Viajar entre las estaciones del año tiene algo enfermizo y extraño. Pasar de un invierno azulado a tardes de sol aplastante no puede ser gratuito. Saltar del verano de Madrid, de piscinas atestadas y noches sin ganas de ir a la cama, al invierno porteño, de tardes en las que aprietas el paso para llegar pronto al calor de casa, no puede ser tan fácil.
Me vine a vivir unos meses a Buenos Aires. Estaré aquí hasta primeros de enero. Cursaré materias de Letras, Edición y Filosofía en la Universidad de Buenos Aires, la UBA. Disfrutaré de los amigos que hice cuando estuve el año pasado, y espero hacer otros, nuevos y buenos. Trabajaré aquí en cosas que ya hacía España; bendito teletrabajo. Visitaré Montevideo y Patagonia. Leeré, comeré carne, quizá me meta en clases de tango… Ése es el plan. Eso es lo que luego haré, o no, porque surjan otras cosas…
Todo es posible ahora. Desayuné en Ezeiza el lunes, amanecía a las 6 y yo miraba las puertas automáticas. El sentimiento era claro y agradable: la ciudad me espera al otro lado.

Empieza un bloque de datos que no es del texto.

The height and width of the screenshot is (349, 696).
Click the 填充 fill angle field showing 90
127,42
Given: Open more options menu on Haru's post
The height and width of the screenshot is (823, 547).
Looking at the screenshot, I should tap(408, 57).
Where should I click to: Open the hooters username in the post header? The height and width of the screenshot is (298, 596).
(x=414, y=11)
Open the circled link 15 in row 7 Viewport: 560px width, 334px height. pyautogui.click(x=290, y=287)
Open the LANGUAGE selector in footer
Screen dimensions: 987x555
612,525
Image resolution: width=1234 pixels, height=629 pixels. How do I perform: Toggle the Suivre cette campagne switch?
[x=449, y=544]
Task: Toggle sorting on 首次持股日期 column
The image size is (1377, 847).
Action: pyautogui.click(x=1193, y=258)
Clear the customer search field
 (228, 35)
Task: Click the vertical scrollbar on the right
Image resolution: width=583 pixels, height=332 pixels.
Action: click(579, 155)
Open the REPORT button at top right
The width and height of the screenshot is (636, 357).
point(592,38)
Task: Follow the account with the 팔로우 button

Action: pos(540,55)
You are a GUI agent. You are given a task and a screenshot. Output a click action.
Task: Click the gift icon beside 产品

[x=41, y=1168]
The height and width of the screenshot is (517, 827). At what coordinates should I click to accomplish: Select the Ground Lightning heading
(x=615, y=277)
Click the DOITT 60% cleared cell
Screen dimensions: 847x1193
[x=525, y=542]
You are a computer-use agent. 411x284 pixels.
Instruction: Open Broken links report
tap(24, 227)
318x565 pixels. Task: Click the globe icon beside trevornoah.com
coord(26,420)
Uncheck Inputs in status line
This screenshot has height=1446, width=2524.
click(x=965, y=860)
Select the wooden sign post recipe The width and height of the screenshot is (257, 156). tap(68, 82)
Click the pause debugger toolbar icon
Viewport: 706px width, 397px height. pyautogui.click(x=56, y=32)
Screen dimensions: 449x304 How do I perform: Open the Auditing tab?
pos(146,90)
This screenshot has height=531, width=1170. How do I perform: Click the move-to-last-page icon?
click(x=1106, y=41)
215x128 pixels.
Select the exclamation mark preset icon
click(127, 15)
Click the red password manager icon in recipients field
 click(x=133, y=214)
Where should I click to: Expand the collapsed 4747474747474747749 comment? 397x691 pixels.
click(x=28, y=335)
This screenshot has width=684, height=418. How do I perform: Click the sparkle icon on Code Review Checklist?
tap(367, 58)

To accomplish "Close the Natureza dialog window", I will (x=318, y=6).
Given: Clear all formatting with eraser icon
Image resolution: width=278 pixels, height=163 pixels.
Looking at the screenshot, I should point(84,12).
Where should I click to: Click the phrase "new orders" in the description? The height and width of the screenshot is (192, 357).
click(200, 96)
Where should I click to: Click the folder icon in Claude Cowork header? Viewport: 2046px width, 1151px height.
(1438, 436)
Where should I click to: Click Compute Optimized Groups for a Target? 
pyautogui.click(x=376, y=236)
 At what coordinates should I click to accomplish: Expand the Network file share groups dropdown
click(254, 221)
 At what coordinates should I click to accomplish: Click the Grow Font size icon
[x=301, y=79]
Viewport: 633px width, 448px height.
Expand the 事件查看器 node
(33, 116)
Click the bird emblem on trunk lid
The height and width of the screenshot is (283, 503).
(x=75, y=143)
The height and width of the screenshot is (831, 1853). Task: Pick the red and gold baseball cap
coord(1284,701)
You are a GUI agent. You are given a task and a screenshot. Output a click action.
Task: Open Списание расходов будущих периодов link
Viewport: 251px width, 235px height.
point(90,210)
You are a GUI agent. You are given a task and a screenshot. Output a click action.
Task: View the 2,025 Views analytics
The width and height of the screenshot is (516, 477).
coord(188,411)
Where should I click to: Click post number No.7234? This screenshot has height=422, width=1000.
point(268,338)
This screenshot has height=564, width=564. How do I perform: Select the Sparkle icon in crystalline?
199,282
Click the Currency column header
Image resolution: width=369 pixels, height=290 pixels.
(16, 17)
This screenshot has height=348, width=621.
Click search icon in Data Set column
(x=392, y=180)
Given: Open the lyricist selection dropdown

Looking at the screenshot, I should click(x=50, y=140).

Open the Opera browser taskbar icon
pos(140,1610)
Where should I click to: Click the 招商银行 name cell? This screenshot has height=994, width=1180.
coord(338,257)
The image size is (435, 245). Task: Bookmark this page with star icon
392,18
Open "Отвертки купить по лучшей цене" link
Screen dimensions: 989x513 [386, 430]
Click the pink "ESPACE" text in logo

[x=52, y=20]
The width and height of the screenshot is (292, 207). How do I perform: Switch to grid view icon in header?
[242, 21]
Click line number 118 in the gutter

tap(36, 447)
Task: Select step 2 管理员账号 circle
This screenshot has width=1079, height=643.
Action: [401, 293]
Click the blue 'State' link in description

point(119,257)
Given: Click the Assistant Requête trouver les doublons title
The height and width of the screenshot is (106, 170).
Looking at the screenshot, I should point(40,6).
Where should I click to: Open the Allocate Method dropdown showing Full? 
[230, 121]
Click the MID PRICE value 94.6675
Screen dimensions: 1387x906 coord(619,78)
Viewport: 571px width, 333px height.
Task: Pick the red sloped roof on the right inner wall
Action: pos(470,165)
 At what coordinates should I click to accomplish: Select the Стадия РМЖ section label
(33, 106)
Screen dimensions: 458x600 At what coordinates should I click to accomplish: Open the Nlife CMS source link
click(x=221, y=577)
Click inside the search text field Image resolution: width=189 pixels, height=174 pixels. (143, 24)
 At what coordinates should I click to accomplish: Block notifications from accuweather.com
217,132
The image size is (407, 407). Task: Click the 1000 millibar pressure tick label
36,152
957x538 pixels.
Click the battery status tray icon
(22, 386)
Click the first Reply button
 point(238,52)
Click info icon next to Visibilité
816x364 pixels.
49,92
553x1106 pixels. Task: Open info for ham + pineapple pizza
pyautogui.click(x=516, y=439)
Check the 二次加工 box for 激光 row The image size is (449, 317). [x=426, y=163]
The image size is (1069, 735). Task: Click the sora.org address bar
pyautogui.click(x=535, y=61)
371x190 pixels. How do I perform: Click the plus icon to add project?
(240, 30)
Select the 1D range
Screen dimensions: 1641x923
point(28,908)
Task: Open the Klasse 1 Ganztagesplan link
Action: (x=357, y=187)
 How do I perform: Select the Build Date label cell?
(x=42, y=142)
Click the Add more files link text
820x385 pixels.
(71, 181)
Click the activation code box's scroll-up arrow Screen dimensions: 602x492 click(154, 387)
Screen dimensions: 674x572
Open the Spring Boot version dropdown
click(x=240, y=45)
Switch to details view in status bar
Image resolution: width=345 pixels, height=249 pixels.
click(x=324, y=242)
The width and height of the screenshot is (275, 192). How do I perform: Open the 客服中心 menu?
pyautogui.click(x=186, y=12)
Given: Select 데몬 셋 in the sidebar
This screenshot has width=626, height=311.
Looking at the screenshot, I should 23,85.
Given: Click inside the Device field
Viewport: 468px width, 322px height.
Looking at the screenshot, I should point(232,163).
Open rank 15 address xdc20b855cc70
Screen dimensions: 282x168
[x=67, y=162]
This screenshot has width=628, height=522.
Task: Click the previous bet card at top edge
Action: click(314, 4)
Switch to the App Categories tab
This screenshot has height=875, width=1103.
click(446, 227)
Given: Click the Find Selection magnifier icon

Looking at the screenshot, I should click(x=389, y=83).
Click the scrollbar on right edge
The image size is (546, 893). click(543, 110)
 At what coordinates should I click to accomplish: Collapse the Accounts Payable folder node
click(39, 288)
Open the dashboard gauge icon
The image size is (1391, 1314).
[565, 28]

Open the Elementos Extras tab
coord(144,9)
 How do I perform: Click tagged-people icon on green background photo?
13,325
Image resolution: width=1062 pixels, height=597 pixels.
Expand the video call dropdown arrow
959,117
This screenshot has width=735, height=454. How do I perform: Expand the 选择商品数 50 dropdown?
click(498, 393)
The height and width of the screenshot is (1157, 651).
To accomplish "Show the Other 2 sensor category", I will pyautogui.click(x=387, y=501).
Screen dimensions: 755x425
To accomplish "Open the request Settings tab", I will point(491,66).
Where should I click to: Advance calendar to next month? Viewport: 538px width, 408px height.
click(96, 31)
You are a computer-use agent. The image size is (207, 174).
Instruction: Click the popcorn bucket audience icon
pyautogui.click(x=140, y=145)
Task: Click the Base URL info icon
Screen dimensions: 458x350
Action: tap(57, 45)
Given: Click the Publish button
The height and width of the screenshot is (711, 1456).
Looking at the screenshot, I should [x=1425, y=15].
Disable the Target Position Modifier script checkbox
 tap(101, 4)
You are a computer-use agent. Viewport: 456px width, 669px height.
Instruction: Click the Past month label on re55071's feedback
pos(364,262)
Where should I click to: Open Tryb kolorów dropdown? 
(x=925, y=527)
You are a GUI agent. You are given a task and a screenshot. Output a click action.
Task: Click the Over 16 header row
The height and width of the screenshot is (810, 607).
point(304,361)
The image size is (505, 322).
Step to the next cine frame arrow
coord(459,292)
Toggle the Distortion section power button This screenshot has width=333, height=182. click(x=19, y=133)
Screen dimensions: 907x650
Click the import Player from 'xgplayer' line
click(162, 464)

Yo tengo ganas de comérmela, espero que ella se deje comer.
El viaje esta vez es del calor tórrido de Madrid al frío invierno de Buenos Aires. Por ahora tuve suerte, hubo sol, pero hoy ya se nubló y tuve que subirme el cuello de la cazadora. Viajar entre estaciones nos coloca en un estado de alerta. La mudanza que supone cualquier viaje se subraya, juega a equivocarnos. Resulta que ahora, de pronto, es invierno. Siempre he pensado que el frío tiene algo de limpio. Leí hace años a Tanizaki, y explicaba que en Japón los baños se colocaban separados del resto la casa y sin paredes aislantes para conseguir ese efecto de frío, y por tanto, de limpieza. Es como siento ahora mismo agosto, como un tiempo limpio y nuevo, de amanecer, con un azul que iguala las fachadas y crea una sensación de hogar alrededor de cualquier bombilla. Ahora toca buscar bombillas.